# glass for vivarium sliding doors?



## misscroft83

Hi, I am looking at making my own vivarium and have no problems with most of it apart from where i can buy the glass for the sliding doors! Please can anyone help i am in the southampton area and would like to be able to go and collect the glass in person rather than mail order it, but either are possible i guess! Also what thickness do i need to get and should it be toughned glass or just regular glass? Also what about the rails that the glass would need to sit in?
Thanks


----------



## Eastleigh Reptiles

You can get the glass from most glassier so you shouldn't have any real problems finding on close to you. As for the type, I only ever use toughened, it's safer for the rep, you and any little ones you may have running around. For anything up to about 4ft, you can go for 4mm, but I'd use 6mm for anything much bigger.

Hope that helps


----------



## misscroft83

Thanks, thats a big help. i will look in the yellow pages! Where can i buy handles from for the glass doors? can i just use ones from b and q or somewhere?


----------



## Eastleigh Reptiles

You can pick them up from most glassiers as well, or Ebay.
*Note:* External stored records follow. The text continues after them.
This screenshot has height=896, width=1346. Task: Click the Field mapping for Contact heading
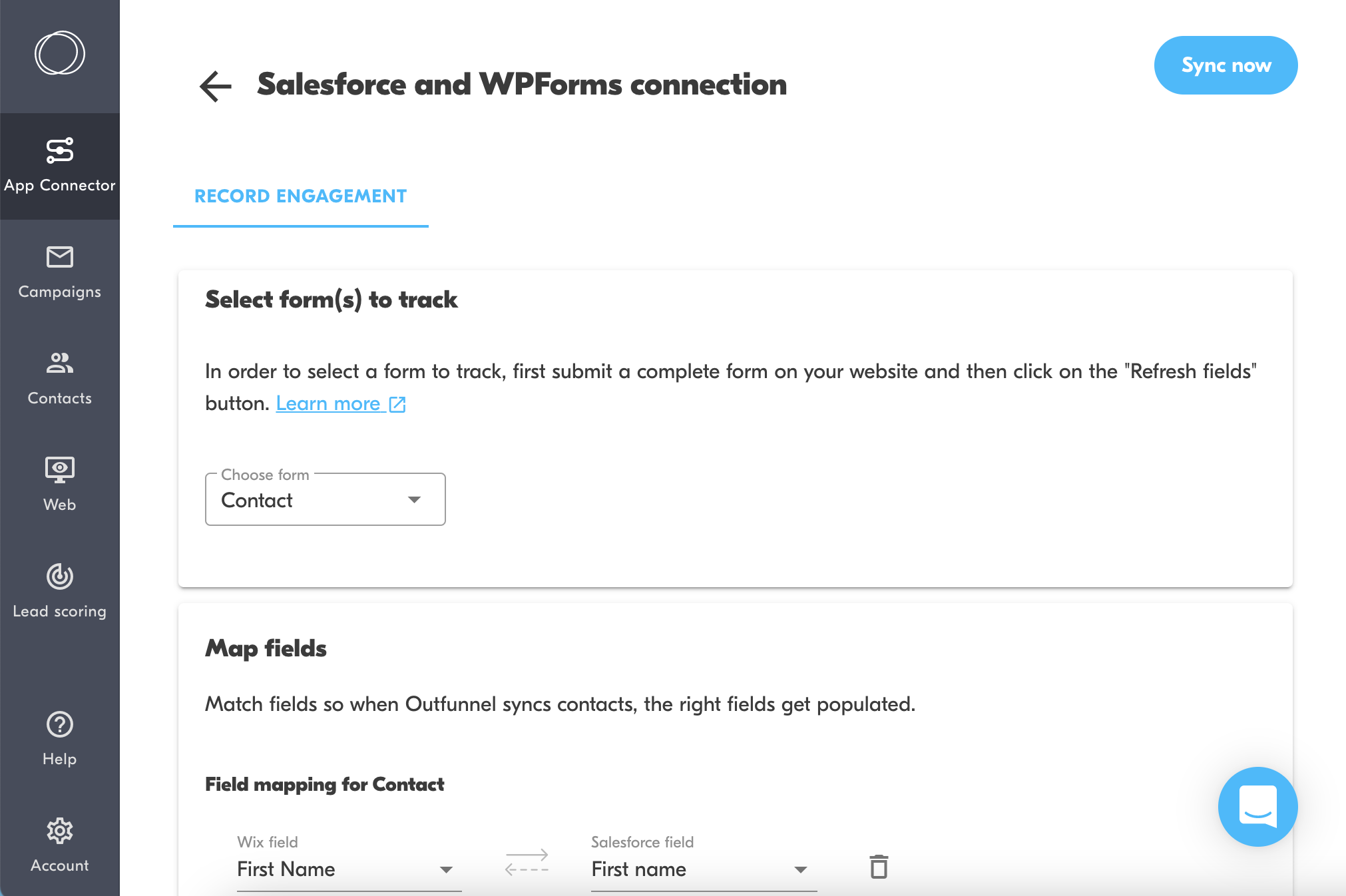pyautogui.click(x=324, y=784)
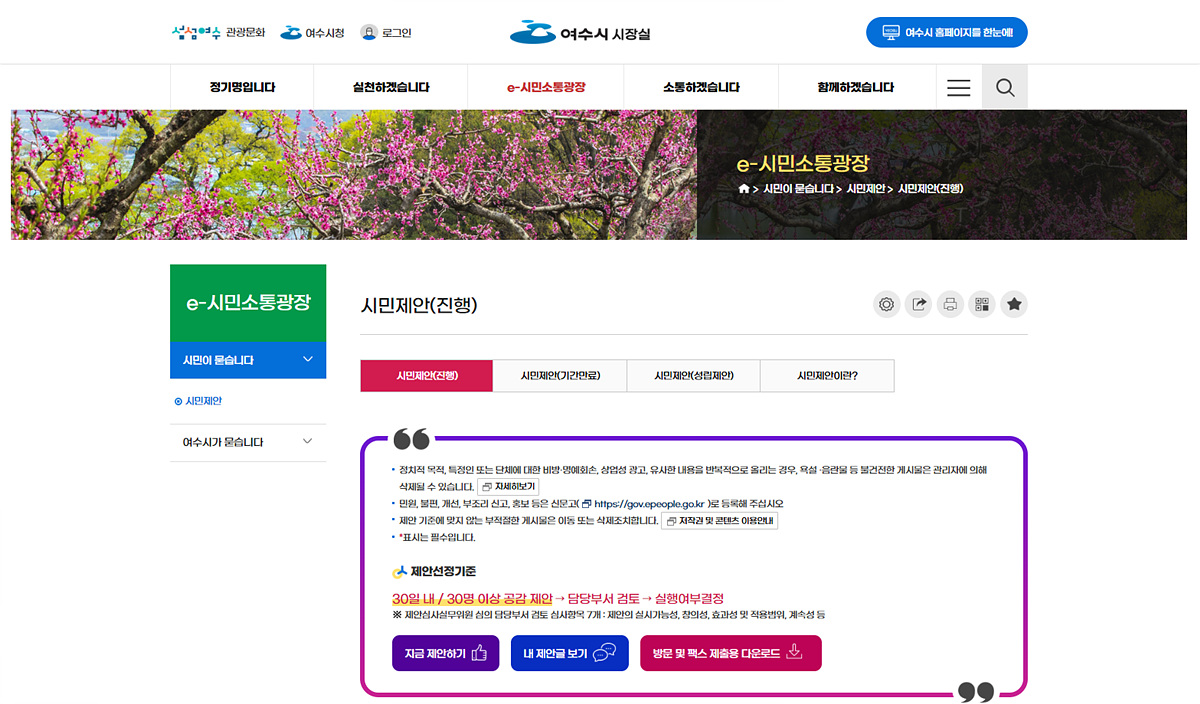Screen dimensions: 1200x704
Task: Open the 소통하겠습니다 top menu
Action: click(x=701, y=88)
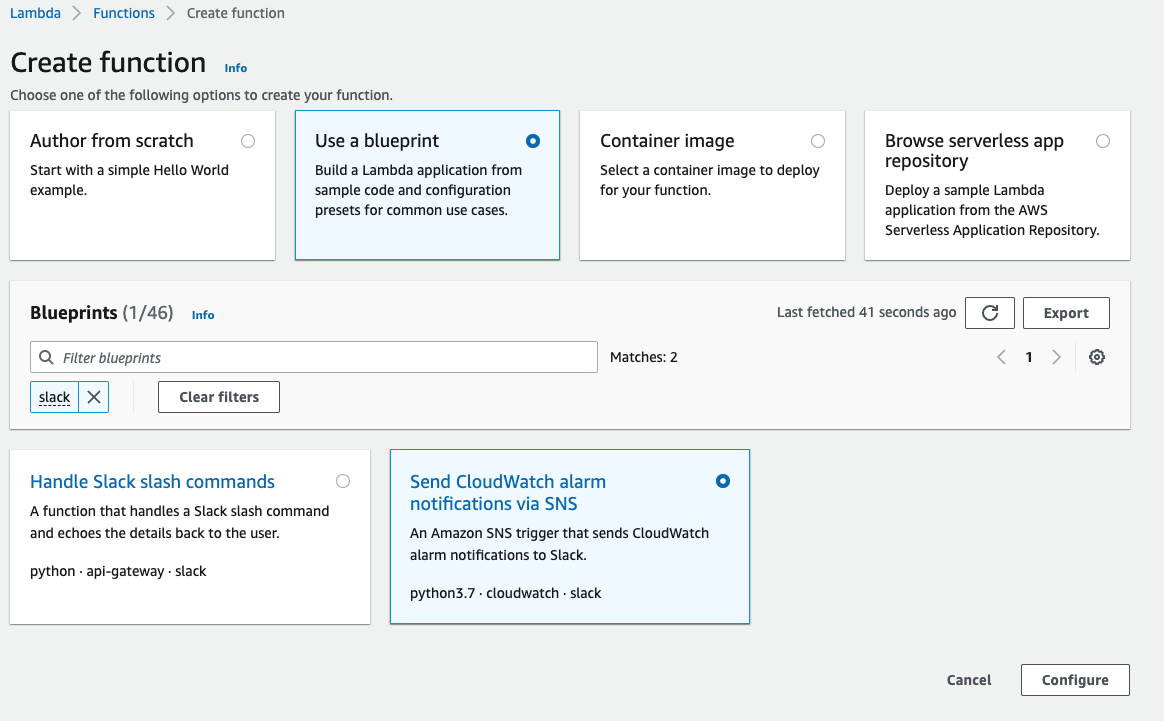
Task: Click the refresh blueprints icon button
Action: (990, 313)
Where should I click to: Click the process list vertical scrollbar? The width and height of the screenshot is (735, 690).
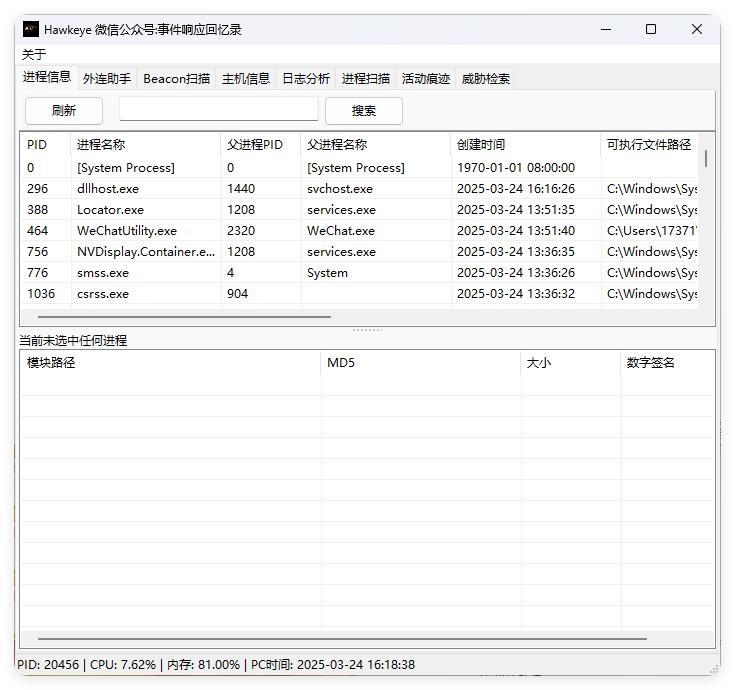pos(706,158)
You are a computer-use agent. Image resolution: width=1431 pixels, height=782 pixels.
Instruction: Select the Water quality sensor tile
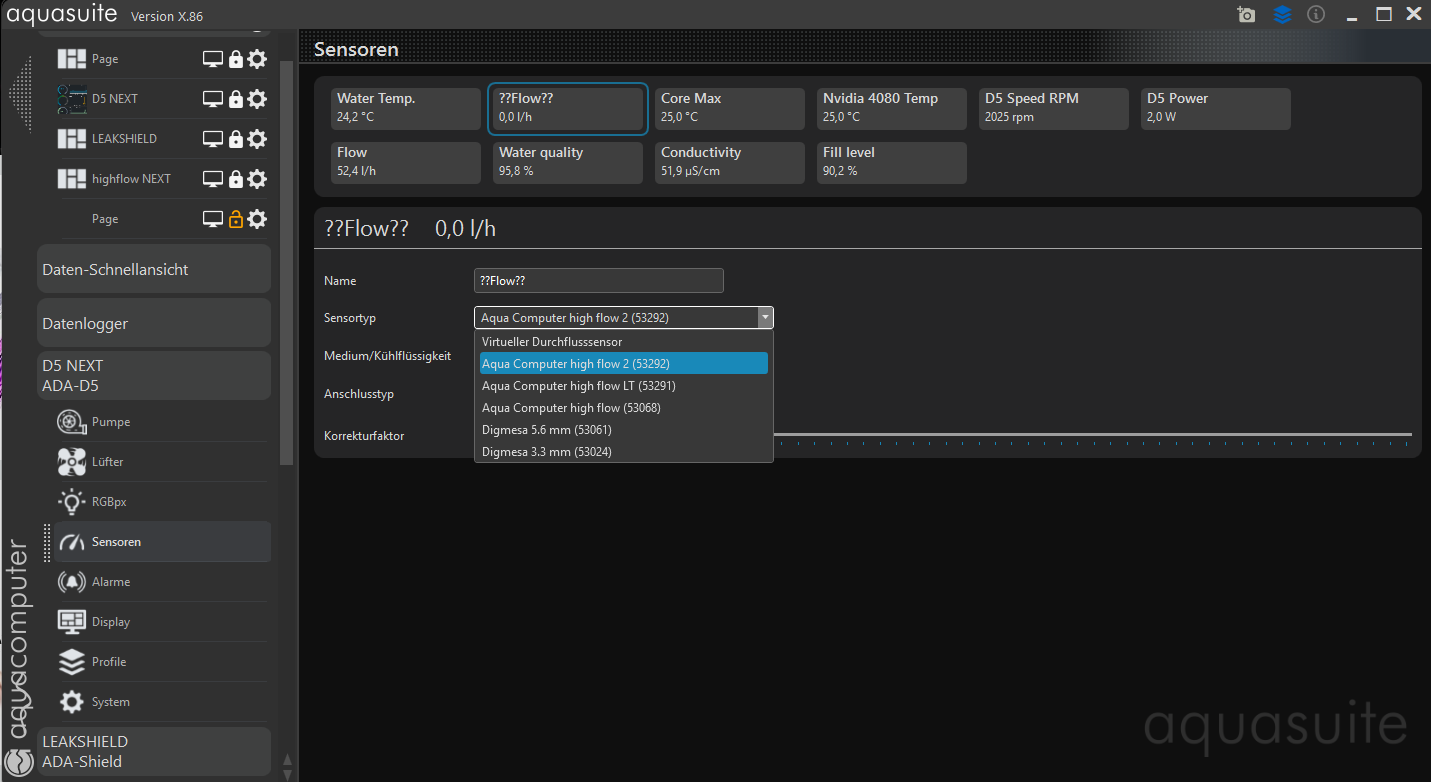pos(568,162)
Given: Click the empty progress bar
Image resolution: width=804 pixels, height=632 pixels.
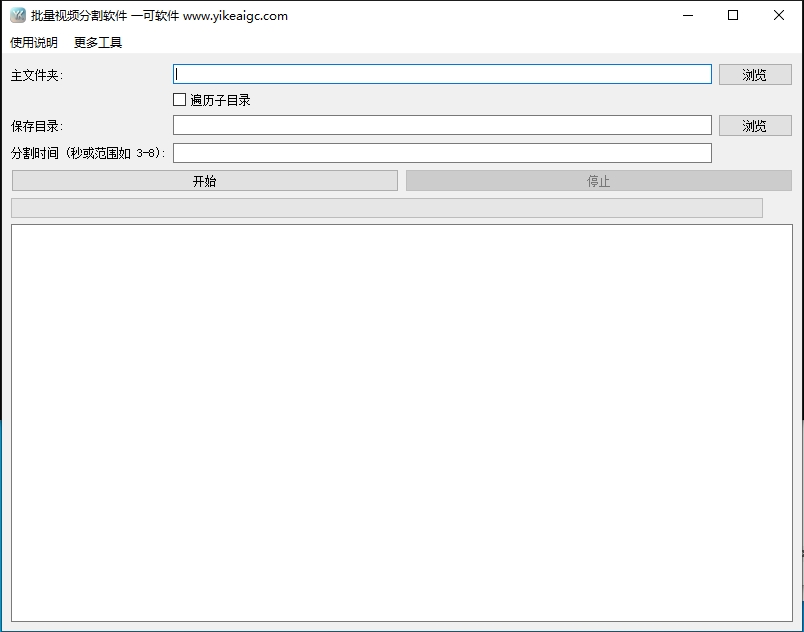Looking at the screenshot, I should pos(386,208).
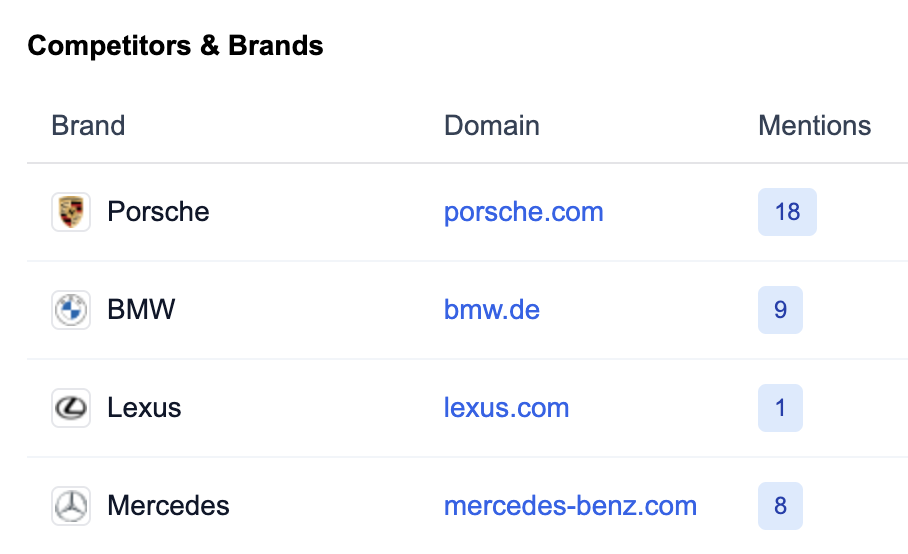
Task: Select the BMW brand name text
Action: 141,310
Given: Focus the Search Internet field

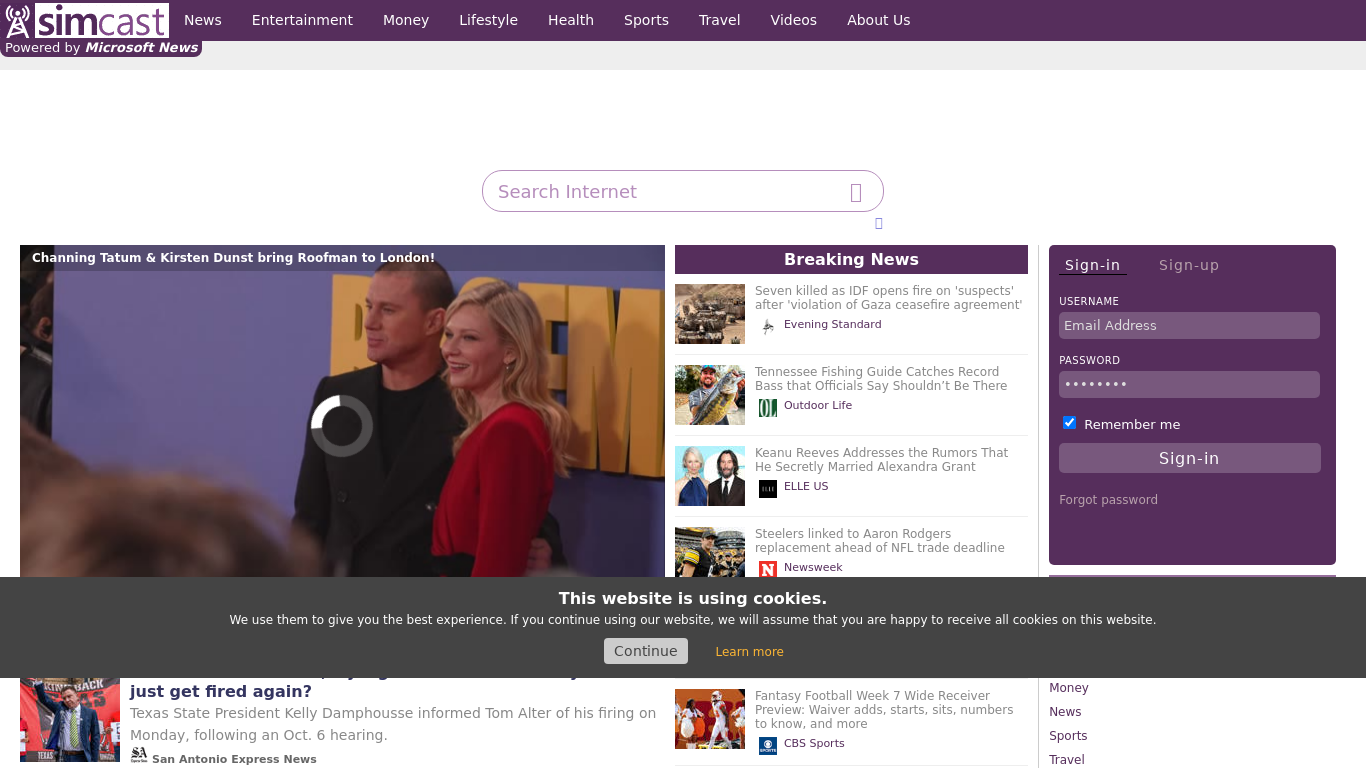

If not, I'm sure there are plenty of people on here that could sell you some, just as around.


----------



## Sam_Vrint

Hey there, not sure where in soton you are but i know there is a glass place in eastleigh that might do it  it's pretty near the swan center and can point on a map if you are interested


----------



## alan1

cheapest 'cut to size' glass in the southampton area

RIDON GLASS
MacNaughten road (bottom of bullar road)
Bitterne
Southampton
02380225622

also do cheap runners/tracking


----------